Kennedy, 38, a nephew of President Kennedy, was elected to Congress in 1994. As he left the lectern Friday, he shook his head no when asked if he might resign. "I need to stay in the fight," he said. He did not take other questions.
As a high school senior, Kennedy was treated at a drug rehabilitation clinic before he went to Providence College. He has said he wants to end the stigma of mental health problems, and he has been praised by mental health professionals for being open about his struggles with depression, alcoholism and substance abuse. He also has been diagnosed with bipolar disorder.
"I hope that my openness today and in the past, and my acknowledgment that I need help, will give others the courage to get help if they need it," he said Friday.
The congressman's father issued a statement saying he was proud of his son for admitting his problem and taking steps to correct it.
"He has taken full responsibility for events that occurred ... and he will continue to cooperate fully with any investigation," the elder Kennedy said.
According to the police report, Patrick Kennedy drove his green 1997 Ford Mustang convertible into a security barrier near the Capitol. The officer listed alcohol influence as a contributing factor in the crash and noted that Kennedy was "ability impaired," with red, watery eyes, slurred speech and unsteady balance.
However, Kennedy said that he took a sleeping pill and another drug that can cause drowsiness before the accident but had not been drinking alcohol.
Kennedy told the police officer he was "headed to the Capitol to make a vote," the report said. He was cited for failure to keep in the proper lane, traveling at "unreasonable speed" and failing to "give full time and attention" to operating his vehicle.
Kennedy spokeswoman Robin Costello acknowledged the police report but said in an e-mailed message, "The congressman has not been presented with those traffic tickets."
Louis P. Cannon, president of the Washington chapter of the Fraternal Order of Police, who was not on the scene, said the officers involved in the accident were instructed by an official "above the rank of patrolman" to take Kennedy home and that no sobriety tests were conducted at the scene.
"I never asked for any preferential treatment," Kennedy told reporters as he left his congressional office Thursday night.
It was Kennedy's second auto crash in three weeks. His car struck the rear passenger door of a car while he was making a left turn from a roadway into a pharmacy in Portsmouth, R.I., according to a police report on the April 15 accident. No injuries were reported and Kennedy was not cited.

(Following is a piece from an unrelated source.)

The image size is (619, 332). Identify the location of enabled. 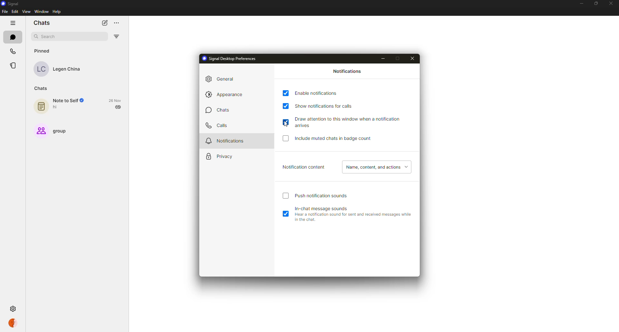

In the Capitol Hill accident, police observed Kennedy's car, with no headlights on, swerve into the wrong lane and strike a curb. Kennedy nearly hit a police car, the report said, and did not respond to the officer's efforts to pull him over. He continued at a slower speed before hitting a security barrier head-on, the report said.
Kennedy said that he'd gone home Wednesday evening after work and had taken "the prescribed amount" of Phenergan, a prescription anti-nausea drug that can cause drowsiness, and Ambien, a sleep medication.
The attending physician for Congress had prescribed Phenergan on May 2 to treat Kennedy's gastroenteritis, an inflammation of the stomach and intestines. According to the drug's label, Phenergan can increase the effects of sleep medicines such as Ambien.
Kennedy was prescribed Ambien on April 25 for insomnia, according to a statement from Dr. John F. Eisold, the attending physician for Congress. Kennedy's office released the statement.
Ambien comes with a warning to patients that it can cause confusion, strange behavior and hallucinations. Also, it is to be taken only when patients have time for a full eight hours of sleep, allowing its effects to wear off, according to its Food and Drug Administration-approved label.
Associated Press writer Andrew Taylor contributed to this report.